13 Eylül 2023 tarihinde Çin, uluslararası diplomaside kayda değer bir adım atarak Zhao Xing’i Afganistan Büyükelçisi olarak atamıştır. Taliban’ın 2021 yılındaki zaferinin ardından gerçekleşen bu hamle, Çin’in yeni kurulan Taliban Hükümeti altında yeni bir büyükelçi atayan ilk ülke olmasını sağlamıştır. Çin Büyükelçisi, Taliban yönetimindeki Başbakan vekili Muhammed Hasan Akhund ve Dışişleri Bakanı Emir Han Muttaki tarafından sıcak bir şekilde karşılanarak belli bir düzeyde diplomatik angajmana işaret etmiştir. Çin tarafından yapılan resmî açıklamada Zhao Xing’in atanmasının ülkenin Afganistan’la ilişkilerini güçlendirme kararlılığını yansıttığı vurgulanmıştır.

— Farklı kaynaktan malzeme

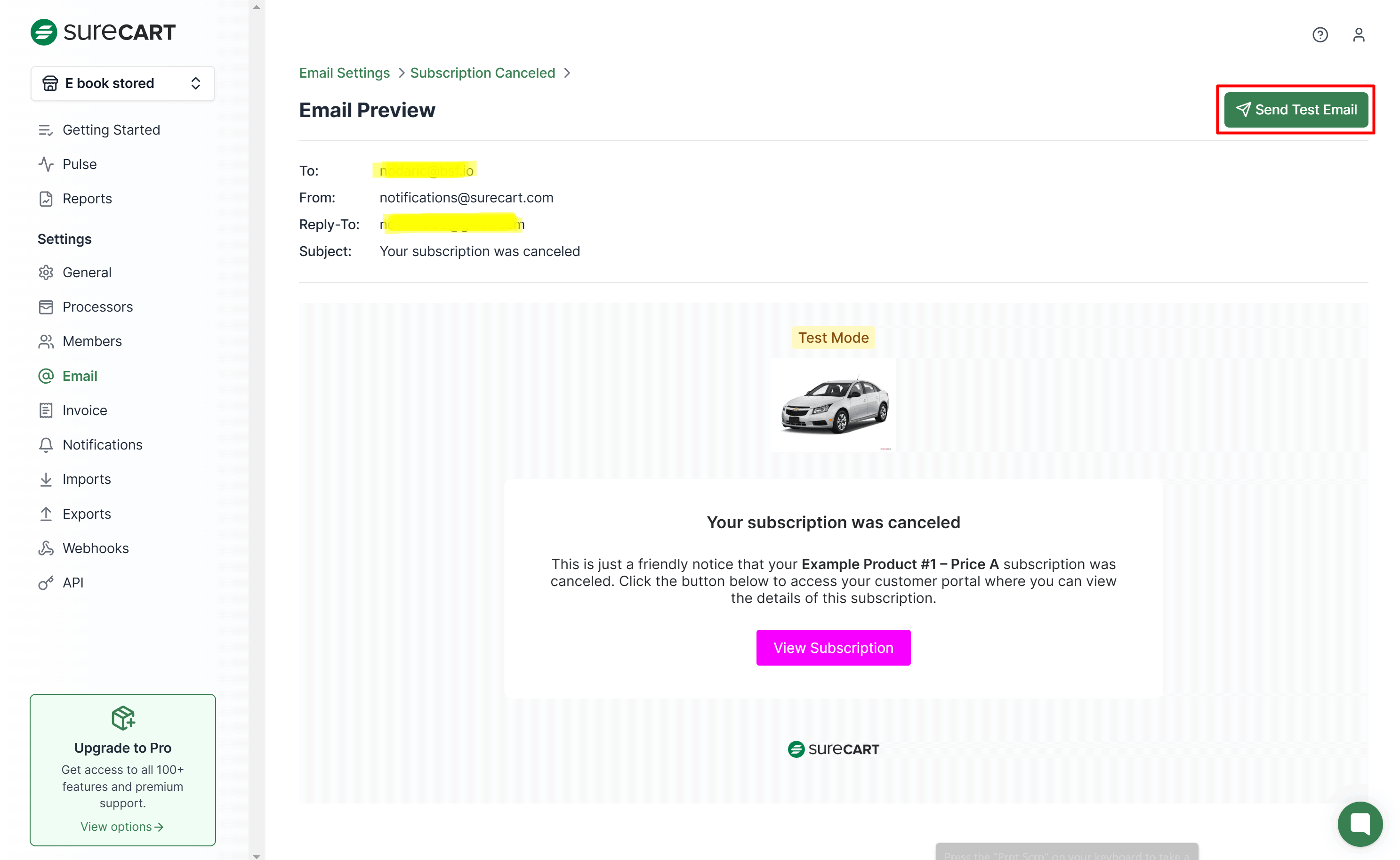
Task: Click the Webhooks icon in settings
Action: [46, 548]
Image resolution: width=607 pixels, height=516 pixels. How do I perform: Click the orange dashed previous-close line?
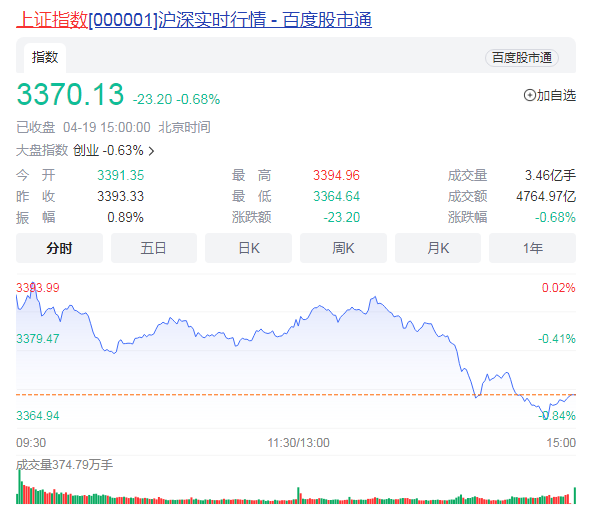point(300,395)
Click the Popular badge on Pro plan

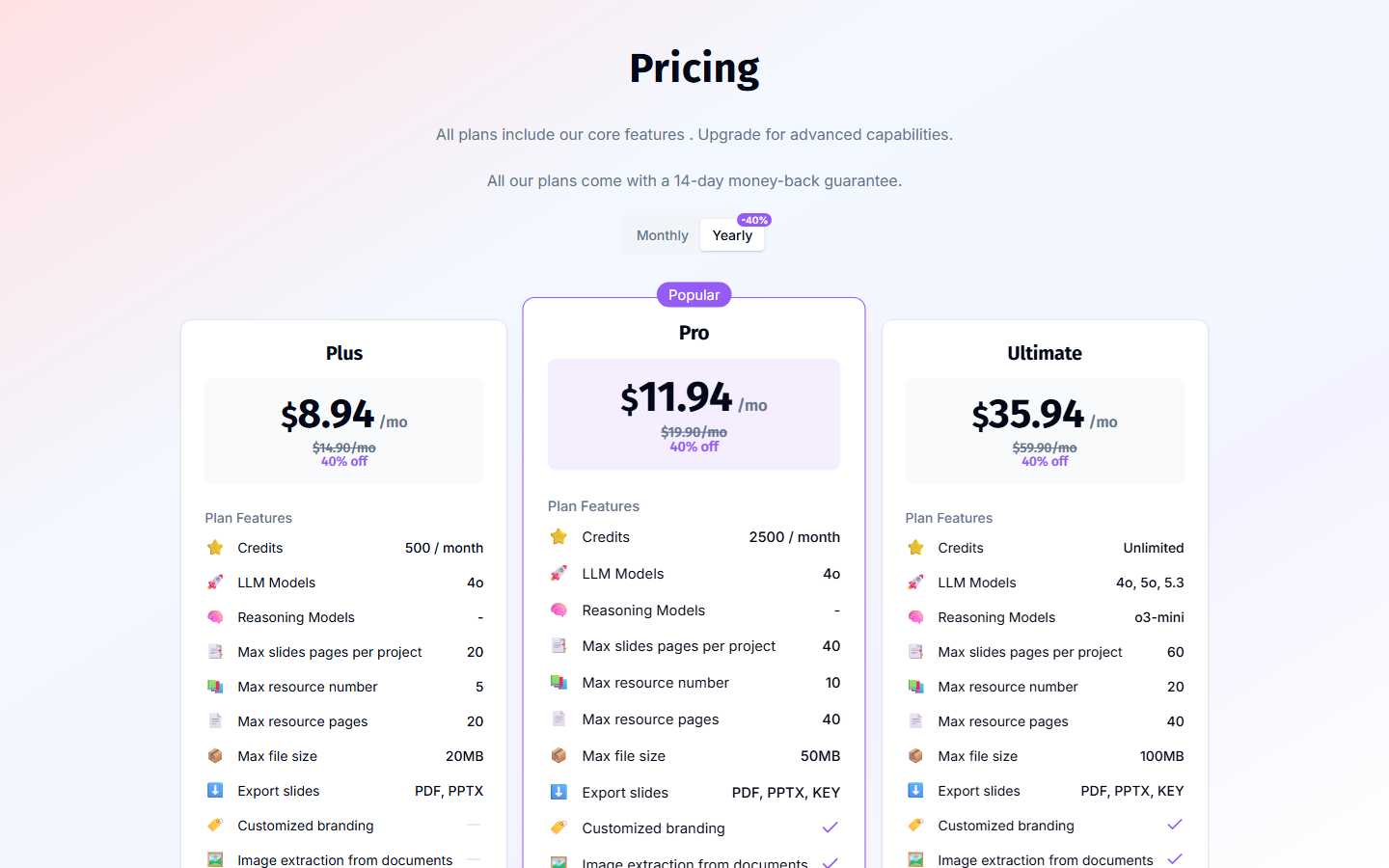694,295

Bu diplomatik girişim, açık bir tanıma olmasa da Çin’in Afganistan’da yeni kurulan Taliban Hükümeti’yle daha sağlam bir bağ kurmaya yönelik stratejik ilgisinin bir göstergesidir.

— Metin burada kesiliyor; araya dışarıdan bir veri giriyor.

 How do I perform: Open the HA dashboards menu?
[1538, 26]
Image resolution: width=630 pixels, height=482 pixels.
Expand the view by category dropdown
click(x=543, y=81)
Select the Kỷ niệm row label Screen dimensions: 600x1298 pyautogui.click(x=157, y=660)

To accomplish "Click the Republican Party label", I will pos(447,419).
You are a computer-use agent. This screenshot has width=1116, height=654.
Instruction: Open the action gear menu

Çin’in Afganistan’daki stratejik çıkarları diplomasinin ötesine uzanmaktadır. Ülke, Afganistan’ı potansiyel bir hammadde kaynağı ve Kuşak ve Yol Girişimi’nin (BRI) kilit bir bileşeni olarak görmektedir. Afganistan’ın lityum gibi değerli metaller de dahil olmak üzere geniş maden ve hidrokarbon zenginliği Çin’in ekonomik büyümesi için bir fırsat sunmaktadır. Pekin, ülkenin kaynaklarından faydalanmak ve bölge üzerinden ticari rotalar oluşturmak için Afganistan’da istikrarı sağlamaya heveslidir. Çin’in bir diğer stratejik kaygısı da Afganistan’ın Doğu Türkistan İslami Hareketi (ETIM) için bir sığınak haline gelmesini engellemektir. Çin, ETIM’i hem kendi iç güvenliğine hem de Orta Asya’daki Kuşak ve Yol Girişimi ve Çin-Pakistan Ekonomik Koridoru (CPEC) gibi girişimlerin başarısına yönelik bir tehdit olarak algılamaktadır.
Çin, Afganistan’ın önemli maden ve enerji zenginliklerinden faydalanmak için Taliban liderliğindeki hükümetle aktif olarak anlaşmalar peşinde koşmaktadır. Kayda değer bir madencilik işbirliğinde Amu Derya havzasında 25 yıllık bir petrol çıkarma projesi için 540 milyon dolara kadar taahhütte bulunduktan sadece üç ay sonra Çinli bir şirketin Afganistan’ın geniş lityum yataklarını çıkarmak için 10 milyar dolar tutarında önemli bir yatırım önerdiği bildirilmiştir.[i] Buna ek olarak, gelişen elektrikli araç endüstrisinin yarattığı güçlü lityum talebi nedeniyle Pekin, Afganistan’ın önemli lityum yataklarıyla ünlü Kunar, Nuristan ve Helmand vilayetlerini stratejik olarak hedeflemektedir. Çinli madencilik kuruluşu Gochin’in Afganistan’daki lityum rezervlerini çıkarmak için 10 milyar dolar tutarında kayda değer bir yatırım teklifi sunduğu iddia edilmektedir.[ii] Bu girişim, Afganistan sınırları içindeki madenlerin işlenmesini ve hidroelektrik barajları ve yol ağlarını içeren kapsamlı bir altyapının kurulmasını kapsamaktadır. Bu çabaların yaklaşık 120.000 kişiye istihdam yaratması beklenmektedir.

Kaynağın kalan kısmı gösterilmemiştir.